The good news is that the company has discovered yet another new field north of the Campos and Santos basins. No details yet, but the company is very pleased with what it’s seen so far.
Petrobras has also leased 26 new drill rigs as part of its $225 billion capital spending program to develop the country’s massive offshore fields. The rigs, 21 from a Brazilian firm and 5 from a Cyprus-based maker, are scheduled for delivery beginning in 2015. The total tab for the lease is $76.3 billion, all of which will be built in Brazilian shipyards.

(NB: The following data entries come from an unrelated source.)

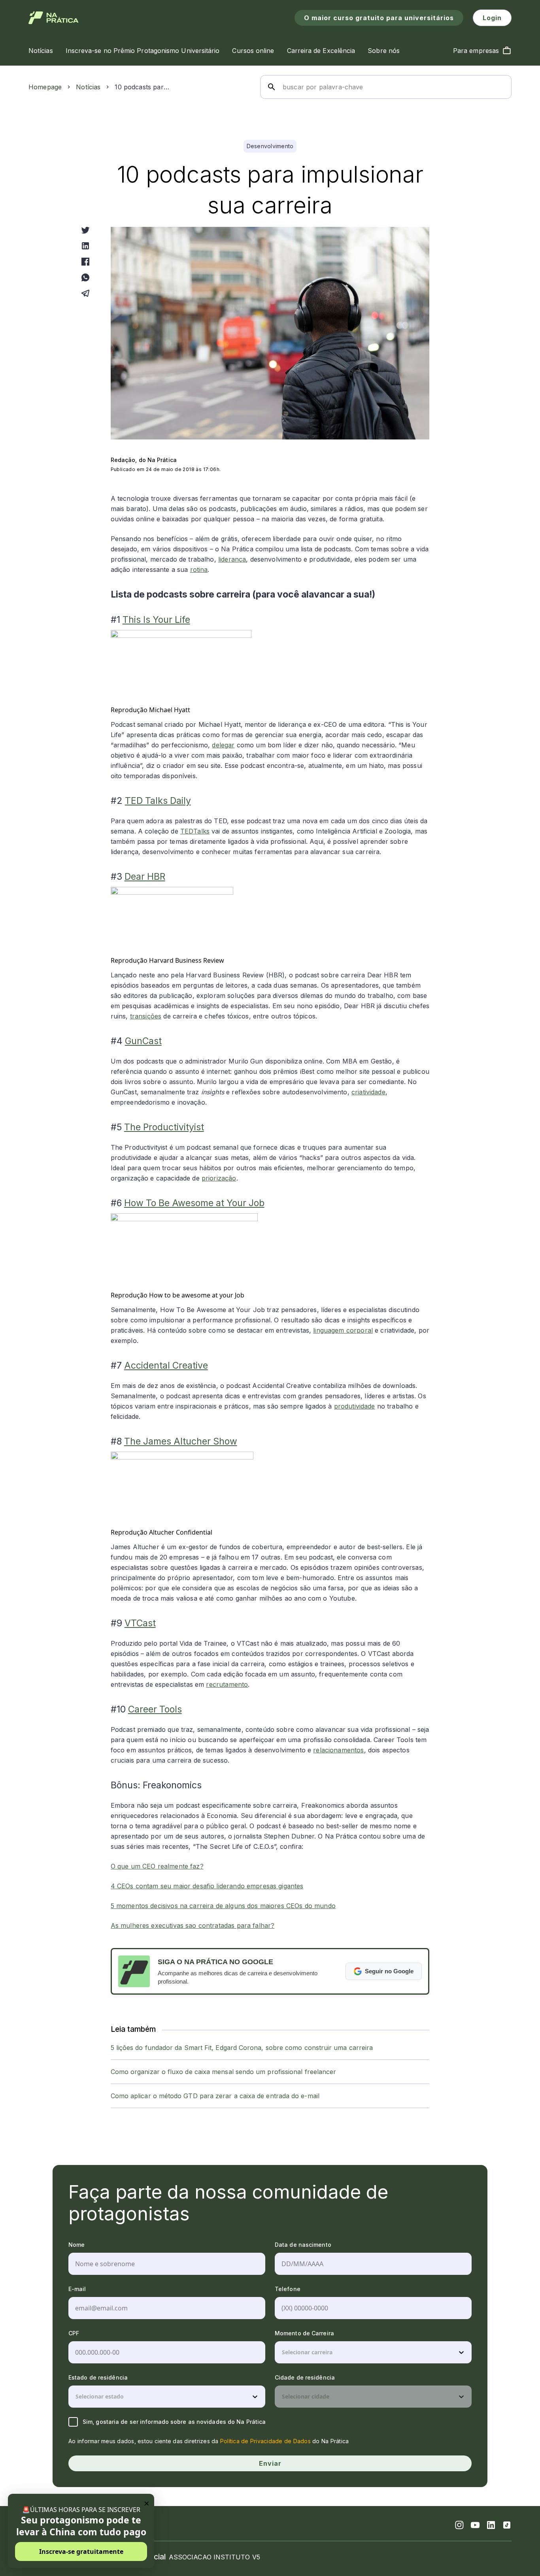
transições (146, 1016)
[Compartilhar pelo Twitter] (85, 230)
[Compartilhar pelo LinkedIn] (85, 246)
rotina (199, 569)
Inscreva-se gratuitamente (81, 2551)
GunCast (143, 1041)
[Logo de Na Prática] (53, 17)
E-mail (77, 2289)
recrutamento (227, 1684)
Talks (201, 831)
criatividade (368, 1092)
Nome (76, 2244)
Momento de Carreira (304, 2333)
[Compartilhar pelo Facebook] (85, 261)
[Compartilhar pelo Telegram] (85, 293)
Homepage (45, 87)
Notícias (88, 87)
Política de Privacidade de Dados (265, 2441)
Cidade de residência (305, 2377)
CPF (73, 2333)
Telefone (287, 2289)
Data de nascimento (303, 2244)
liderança (232, 559)
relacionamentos (338, 1750)
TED (186, 831)
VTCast (140, 1623)
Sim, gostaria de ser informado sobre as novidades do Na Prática (174, 2421)
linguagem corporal (343, 1330)
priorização (219, 1178)
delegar (223, 745)
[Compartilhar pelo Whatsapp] (85, 277)
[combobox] (282, 2352)
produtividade (354, 1406)
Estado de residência (98, 2377)
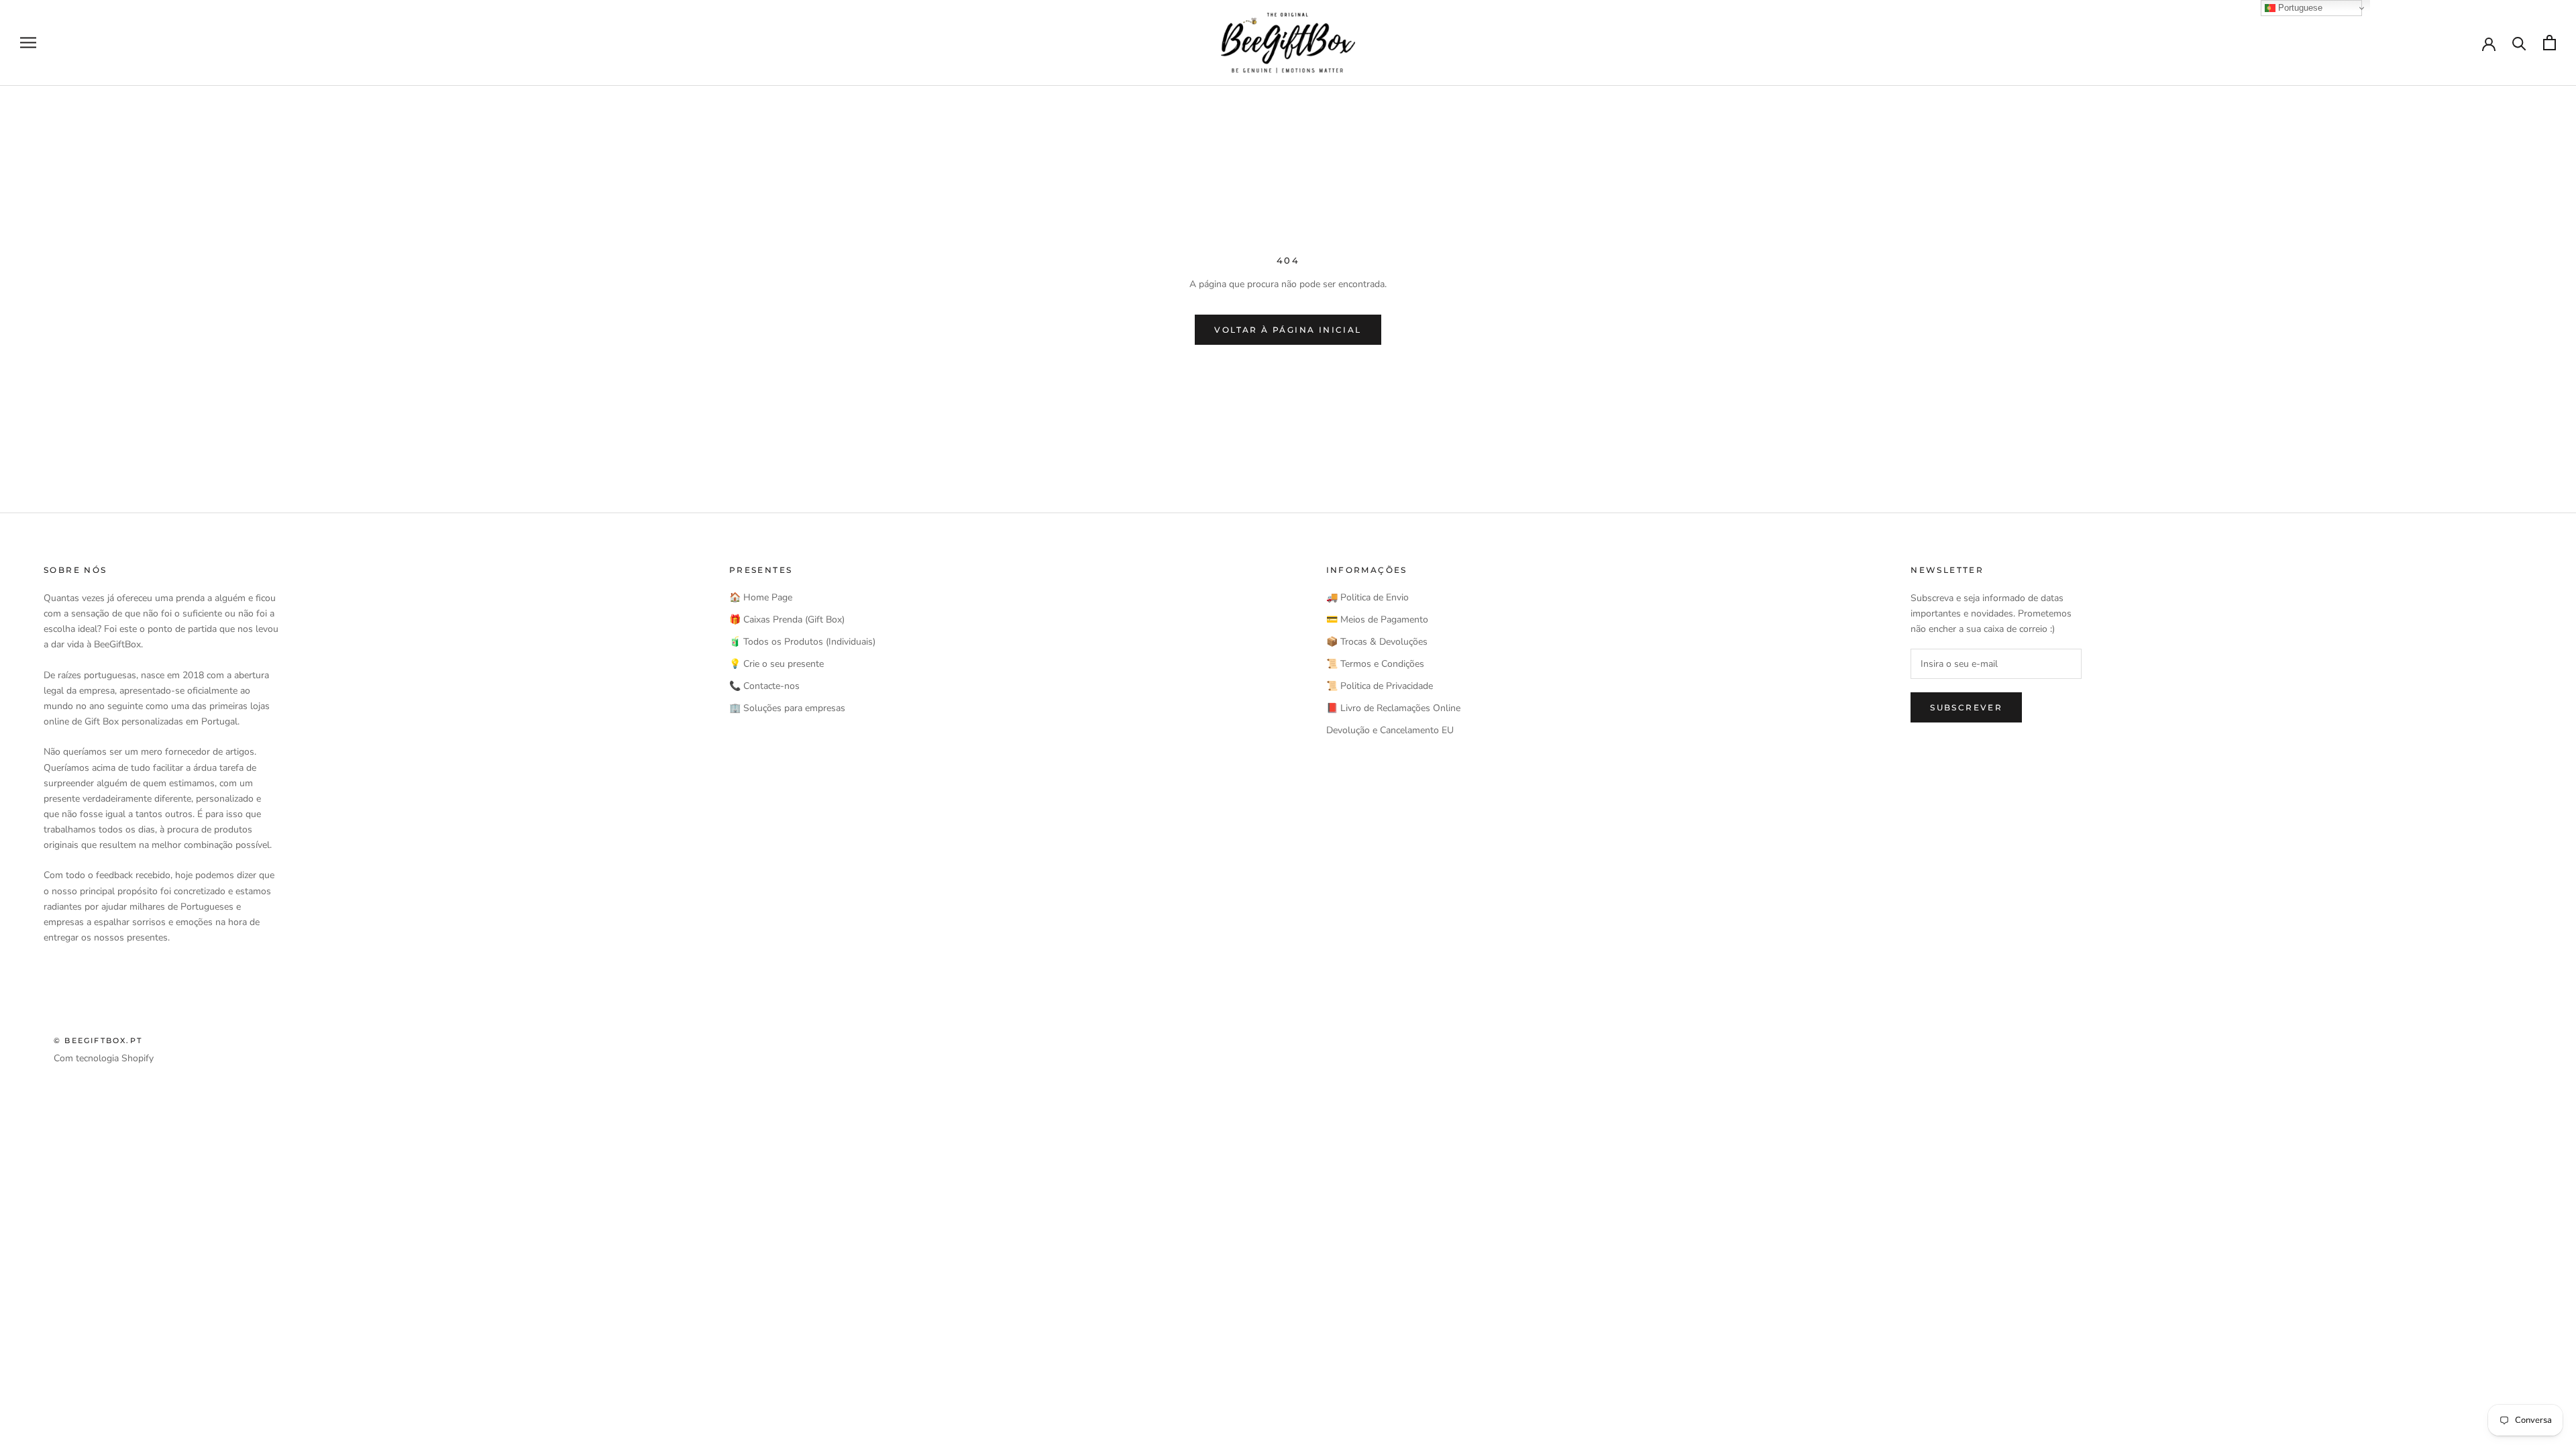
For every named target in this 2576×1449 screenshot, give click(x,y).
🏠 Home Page (760, 597)
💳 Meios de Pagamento (1377, 619)
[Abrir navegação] (28, 42)
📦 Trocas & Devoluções (1377, 641)
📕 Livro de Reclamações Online (1393, 708)
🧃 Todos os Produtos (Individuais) (802, 641)
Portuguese (2298, 8)
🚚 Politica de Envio (1367, 597)
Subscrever (1966, 707)
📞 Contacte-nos (764, 686)
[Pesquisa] (2519, 43)
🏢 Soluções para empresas (787, 708)
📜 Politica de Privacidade (1379, 686)
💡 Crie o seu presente (776, 663)
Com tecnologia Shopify (104, 1058)
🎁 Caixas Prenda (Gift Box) (787, 619)
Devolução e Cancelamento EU (1390, 730)
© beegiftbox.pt (98, 1040)
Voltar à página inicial (1287, 330)
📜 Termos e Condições (1375, 663)
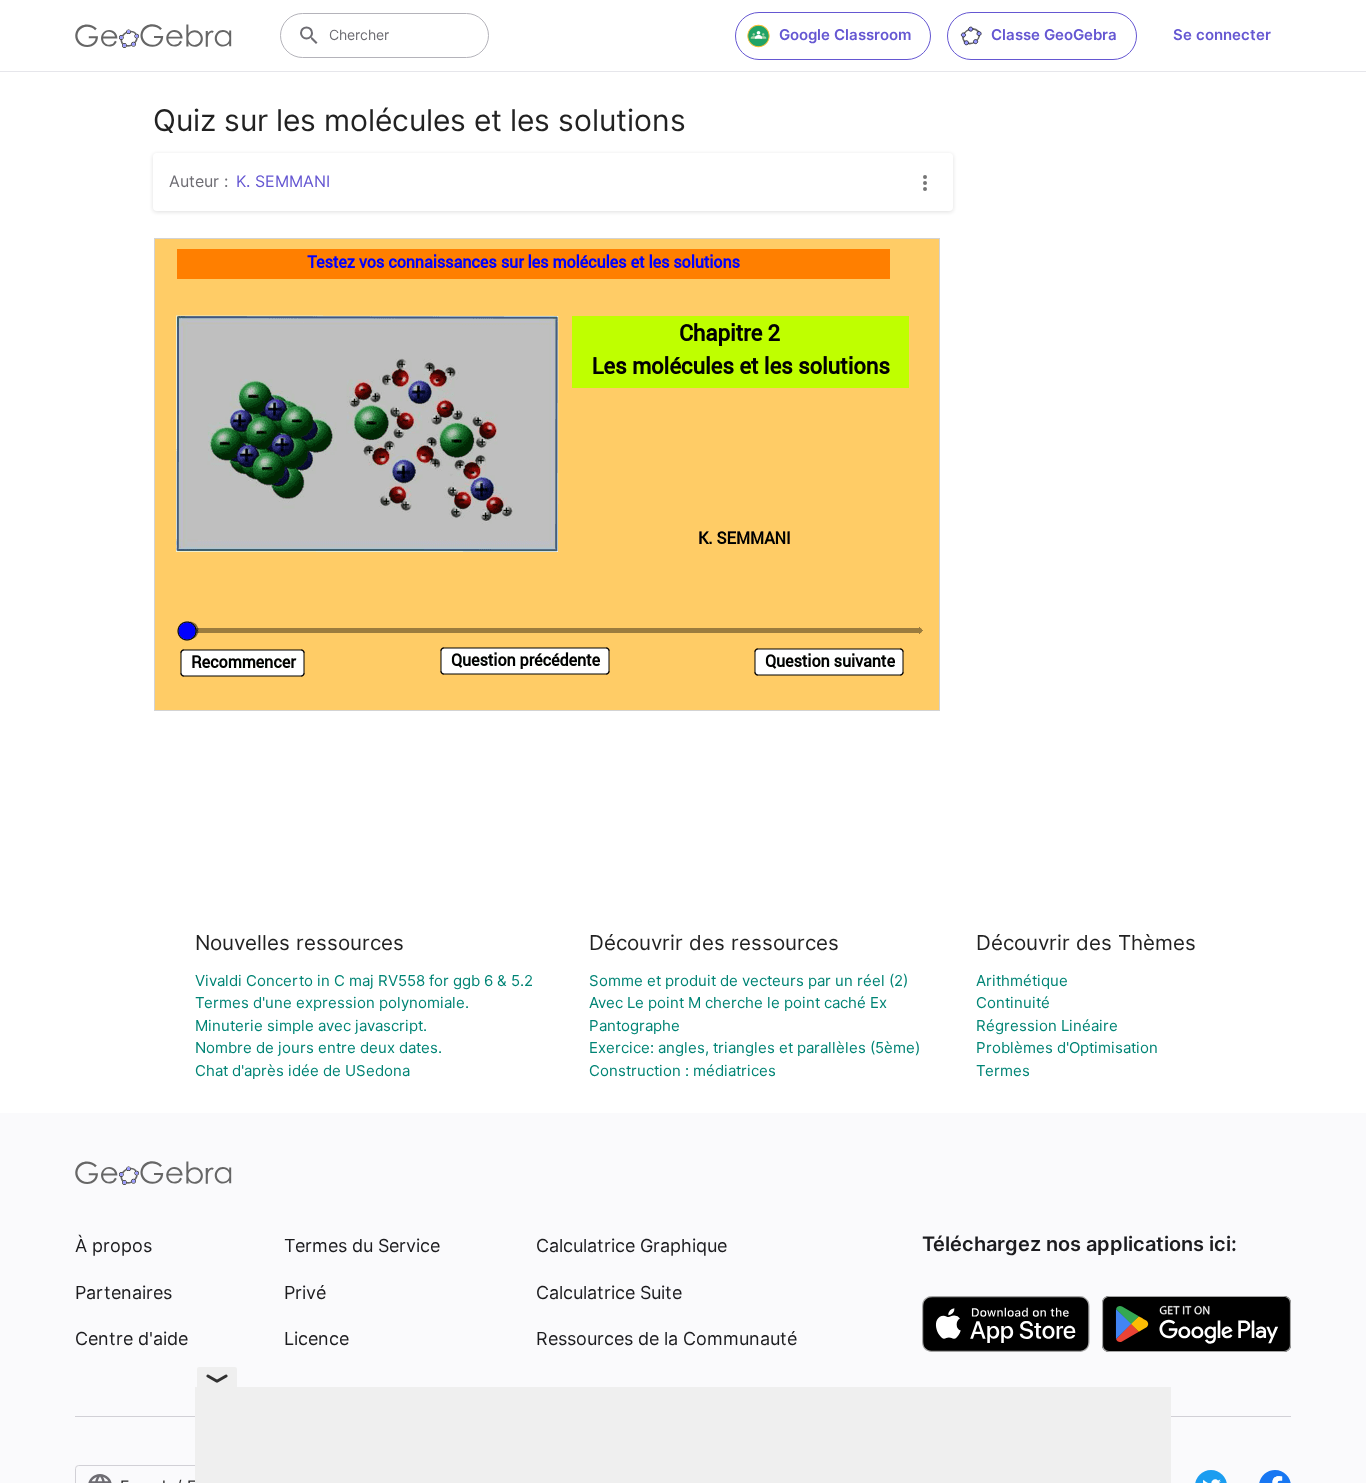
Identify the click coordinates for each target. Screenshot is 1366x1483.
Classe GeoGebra (1054, 34)
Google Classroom (845, 34)
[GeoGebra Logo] (153, 36)
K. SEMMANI (283, 181)
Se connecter (1222, 34)
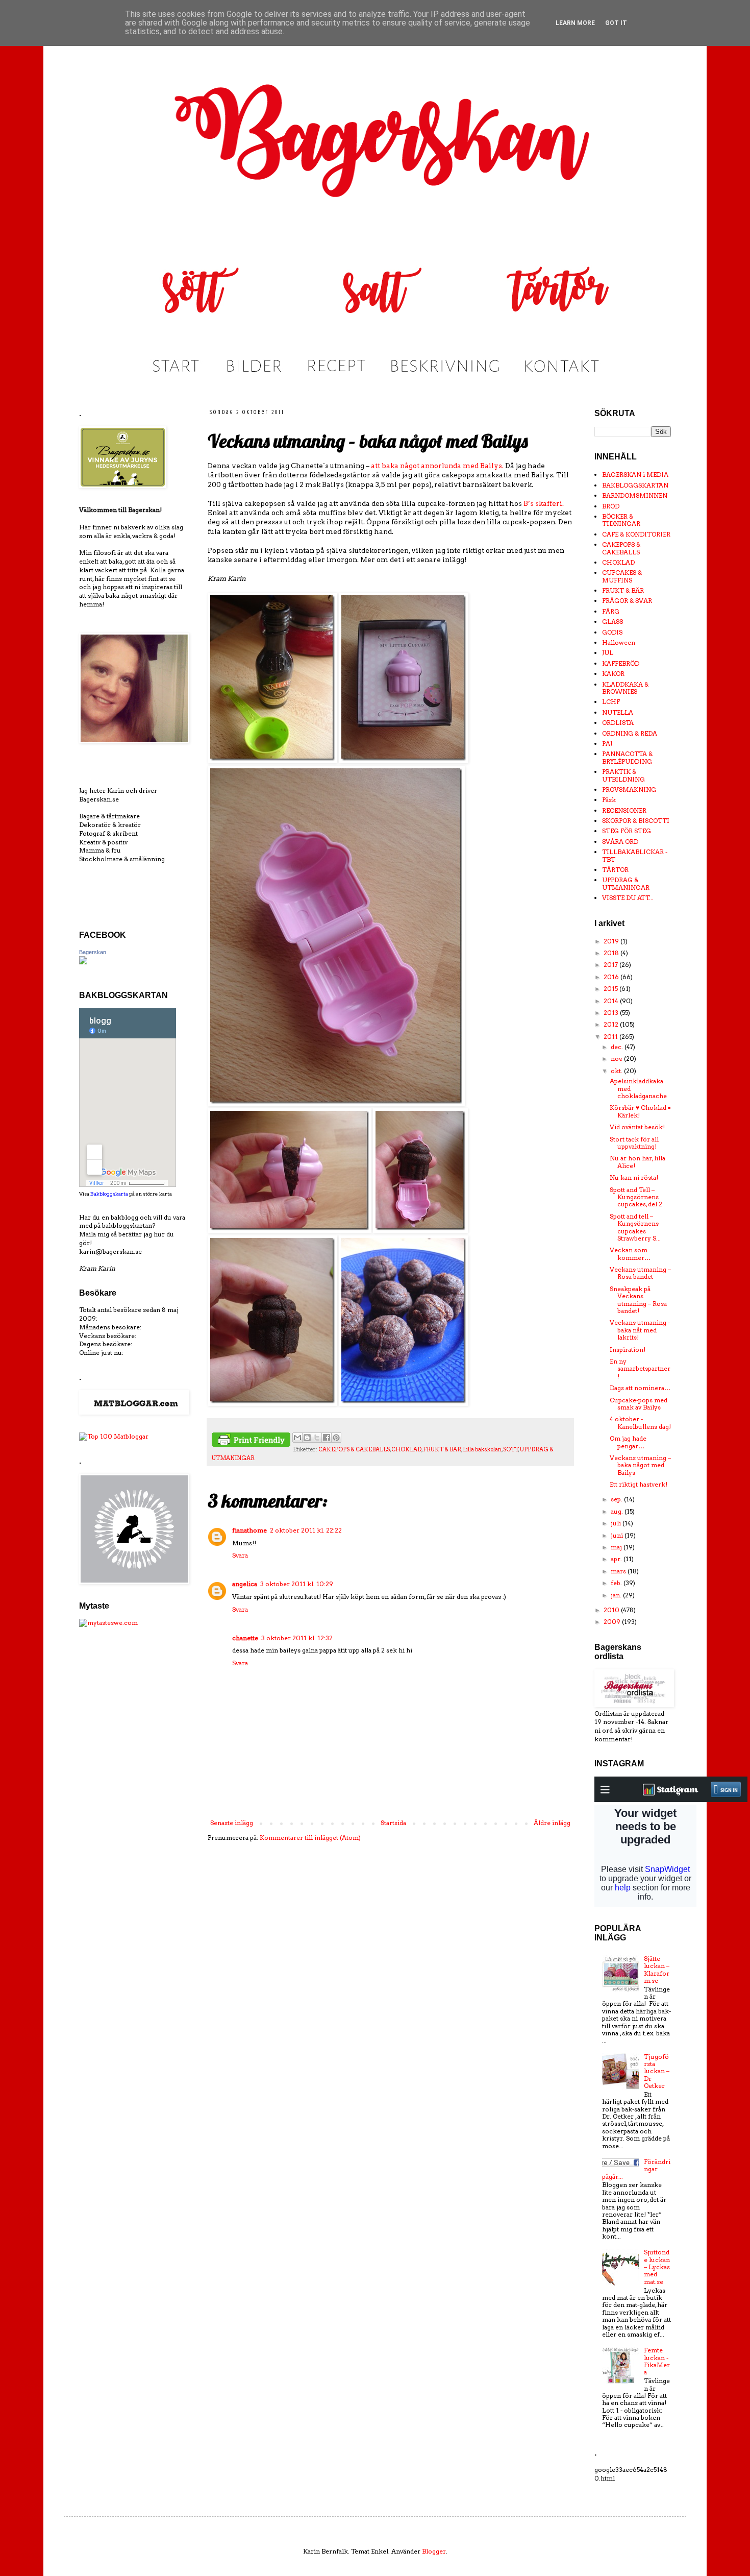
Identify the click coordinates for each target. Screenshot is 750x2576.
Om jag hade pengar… (628, 1442)
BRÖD (610, 506)
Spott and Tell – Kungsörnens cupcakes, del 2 (636, 1197)
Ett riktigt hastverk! (638, 1484)
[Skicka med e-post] (297, 1437)
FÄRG (610, 611)
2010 (612, 1610)
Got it (616, 23)
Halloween (618, 642)
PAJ (607, 743)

Over the past 5 years, the company’s shares have risen to more than $72 and fallen to below $20. All the good news about its discoveries and reserves gets priced in right away, and then the shares just drift downward until the next bit of good news hits the wires. Shares are up 19% since the beginning of the year, but down nearly -18% in the past 12 months.
And it’s pretty unlikely that the shares will stabilize anytime soon either. The massive scale of Petrobras’s planned growth prompts a similarly massive response whenever there’s a glitch.
Today, Petrobras is trading down about -8% at $29.56 in a 52-week range of $20.76-$42.75. The company’s consensus price target is $38, yielding a potential upside of 29%. There’s no question that the upside is there — the only question is when the company will realize it.